Впрочем, не прошло и пяти лет, как на поверхность выплеснуло огромный поток молодой литературы, развивавшейся как раз в таком, панковском, и куда более неприкрытом стиле. Ирванець, Андрухович, Лысенко, Лапкин и уже перезрелый монстр украинского андерграунда Подеревянский. Каждый из них получил свой шанс свободно выкрикнуть на весь мир что-то, о чем больше не было сил молчать…
Вскоре я уволился из университета, защитился и уехал работать в Кишинев, и мы не виделись несколько лет, а когда встретились вновь, Клим уже был настоящим мэтром — за плечами у него было два мюзикла — «Ночь перед зачетом» и еще один, названия которого я не вспомню, хоть убей, но в котором речь шла о первич­ности/вто­рич­но­сти матери­аль­ного/духов­но­го, продаже души дьяволу (тот же Костя К.) и ее месте в обществе потребления. «Какая ж песня без баяна, какая ж Марья без Ивана, какая ж к черту душа — без тела?!» — вопрошала объятая плотскими страданиями Женщина-вамп (Вика С.).
О чем? Как-то, уже работая в театре, Клим зашел в гости, и записал на мой «Маяк» десяток лучших своих номеров. Они-то (за исключением «Ленина и Змеи», написанной гораздо позже, примерно в 1990-91-м гг. и еще пары номеров) и составили основу этого диска. Качество записей, увы, было прескверным, но похоже, других попросту нет.
Все, о чем пел тогда Клим, было удивительно складно и до колик в животе смешно. Но чего-то не доставало.
Не хватало того, о чем умалчивают.
«Когда нам не о чем молчать, / В груди тоска опустошенья…» — писала Юнна Мориц. И я вслед за ней пристально вслушивался в фейерверковый треск блистательного Климовского остроумия: о чем же он молчит?

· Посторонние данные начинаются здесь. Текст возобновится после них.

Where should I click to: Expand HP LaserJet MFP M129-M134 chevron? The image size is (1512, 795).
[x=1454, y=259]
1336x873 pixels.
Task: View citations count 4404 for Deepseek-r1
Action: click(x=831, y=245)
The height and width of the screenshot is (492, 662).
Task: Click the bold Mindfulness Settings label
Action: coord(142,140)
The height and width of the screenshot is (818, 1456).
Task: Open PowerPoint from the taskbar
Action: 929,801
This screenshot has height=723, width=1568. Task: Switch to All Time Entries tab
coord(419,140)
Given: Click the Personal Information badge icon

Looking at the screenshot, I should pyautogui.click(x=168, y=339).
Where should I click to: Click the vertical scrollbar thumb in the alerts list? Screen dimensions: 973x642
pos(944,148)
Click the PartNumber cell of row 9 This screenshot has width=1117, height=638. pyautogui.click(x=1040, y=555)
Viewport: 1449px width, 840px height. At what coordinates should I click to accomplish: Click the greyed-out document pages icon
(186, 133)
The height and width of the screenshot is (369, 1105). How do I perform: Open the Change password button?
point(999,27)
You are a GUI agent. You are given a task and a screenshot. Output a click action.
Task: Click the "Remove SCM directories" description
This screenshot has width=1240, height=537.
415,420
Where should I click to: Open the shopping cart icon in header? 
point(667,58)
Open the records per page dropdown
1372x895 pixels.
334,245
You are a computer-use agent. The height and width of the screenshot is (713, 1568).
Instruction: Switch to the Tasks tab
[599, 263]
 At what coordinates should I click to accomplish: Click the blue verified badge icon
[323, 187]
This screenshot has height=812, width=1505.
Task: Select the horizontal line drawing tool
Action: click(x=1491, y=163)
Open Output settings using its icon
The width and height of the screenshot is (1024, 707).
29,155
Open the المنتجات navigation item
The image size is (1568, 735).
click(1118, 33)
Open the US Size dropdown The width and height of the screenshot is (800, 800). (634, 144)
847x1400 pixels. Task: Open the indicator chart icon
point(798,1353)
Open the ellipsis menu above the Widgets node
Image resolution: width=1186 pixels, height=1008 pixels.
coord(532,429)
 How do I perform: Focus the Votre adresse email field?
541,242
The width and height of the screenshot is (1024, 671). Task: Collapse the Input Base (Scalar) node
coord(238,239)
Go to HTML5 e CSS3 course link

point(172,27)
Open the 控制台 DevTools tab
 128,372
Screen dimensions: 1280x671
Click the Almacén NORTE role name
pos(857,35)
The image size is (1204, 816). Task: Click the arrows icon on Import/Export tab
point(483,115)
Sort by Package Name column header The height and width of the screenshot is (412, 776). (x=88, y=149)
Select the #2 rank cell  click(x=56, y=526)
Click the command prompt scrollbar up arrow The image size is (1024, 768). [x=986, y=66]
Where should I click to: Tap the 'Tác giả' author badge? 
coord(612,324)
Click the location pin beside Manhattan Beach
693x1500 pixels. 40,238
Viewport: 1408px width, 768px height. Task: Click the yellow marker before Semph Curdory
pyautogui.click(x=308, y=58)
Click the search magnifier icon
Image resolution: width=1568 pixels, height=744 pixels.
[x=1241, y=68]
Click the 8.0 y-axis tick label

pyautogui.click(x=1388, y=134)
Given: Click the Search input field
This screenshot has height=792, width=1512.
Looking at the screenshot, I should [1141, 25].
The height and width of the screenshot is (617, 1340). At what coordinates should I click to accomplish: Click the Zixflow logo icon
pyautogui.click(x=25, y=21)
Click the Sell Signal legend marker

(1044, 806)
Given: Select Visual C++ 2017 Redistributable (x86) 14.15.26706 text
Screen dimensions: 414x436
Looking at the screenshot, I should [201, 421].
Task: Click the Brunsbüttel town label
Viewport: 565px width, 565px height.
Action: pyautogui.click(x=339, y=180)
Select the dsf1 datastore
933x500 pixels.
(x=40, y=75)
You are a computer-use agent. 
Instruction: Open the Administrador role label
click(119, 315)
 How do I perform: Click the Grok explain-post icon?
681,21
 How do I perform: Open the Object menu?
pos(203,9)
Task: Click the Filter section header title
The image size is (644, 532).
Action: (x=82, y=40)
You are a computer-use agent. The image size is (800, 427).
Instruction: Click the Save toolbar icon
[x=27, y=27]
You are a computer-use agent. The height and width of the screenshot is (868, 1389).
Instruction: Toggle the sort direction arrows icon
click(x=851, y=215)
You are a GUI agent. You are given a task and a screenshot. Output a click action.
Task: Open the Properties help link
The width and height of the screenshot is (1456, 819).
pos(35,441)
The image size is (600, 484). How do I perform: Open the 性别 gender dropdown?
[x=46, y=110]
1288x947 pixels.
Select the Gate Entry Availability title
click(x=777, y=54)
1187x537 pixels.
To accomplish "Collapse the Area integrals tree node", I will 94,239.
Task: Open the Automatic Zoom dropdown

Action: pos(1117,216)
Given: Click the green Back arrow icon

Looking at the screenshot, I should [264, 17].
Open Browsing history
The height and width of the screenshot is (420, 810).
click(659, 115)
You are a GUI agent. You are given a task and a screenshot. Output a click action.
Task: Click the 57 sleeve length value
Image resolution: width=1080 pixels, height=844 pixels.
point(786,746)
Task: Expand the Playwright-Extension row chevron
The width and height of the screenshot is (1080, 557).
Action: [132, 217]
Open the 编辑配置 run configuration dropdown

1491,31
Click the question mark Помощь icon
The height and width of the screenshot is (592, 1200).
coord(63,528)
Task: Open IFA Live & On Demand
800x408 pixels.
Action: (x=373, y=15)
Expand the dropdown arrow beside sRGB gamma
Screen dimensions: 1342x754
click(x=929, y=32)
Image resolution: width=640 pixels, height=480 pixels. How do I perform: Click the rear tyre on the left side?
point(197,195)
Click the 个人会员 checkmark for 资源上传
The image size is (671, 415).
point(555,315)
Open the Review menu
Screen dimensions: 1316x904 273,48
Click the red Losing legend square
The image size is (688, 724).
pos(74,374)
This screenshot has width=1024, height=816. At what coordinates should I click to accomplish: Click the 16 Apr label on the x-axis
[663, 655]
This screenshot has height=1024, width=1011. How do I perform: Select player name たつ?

Когда мы встретились с Климом во время моей поездки на симпозиум в Тель-Авив в мае 2000 года, я забыл спросить его об этом. Он был вполне доволен той жизнью, которую нашел в конце концов в этой стране, рассказывал о гастролях по Великобритании, сетовал на то, что приходится играть почти исключительно «державною мовою» (гибру, то есть) и что на радио, кроме него, практически нет актеров, которые говорят по-русски без акцента. Он говорил много и вкусно, потом блистательно, потом просто интересно, но я все ждал, когда вдруг провиснет в воздухе звенящая пауза и мы обнаружим, что молчим оба об одном и том же.
Я слушаю и сегодня и пытаюсь понять — о чем же молчит Клим?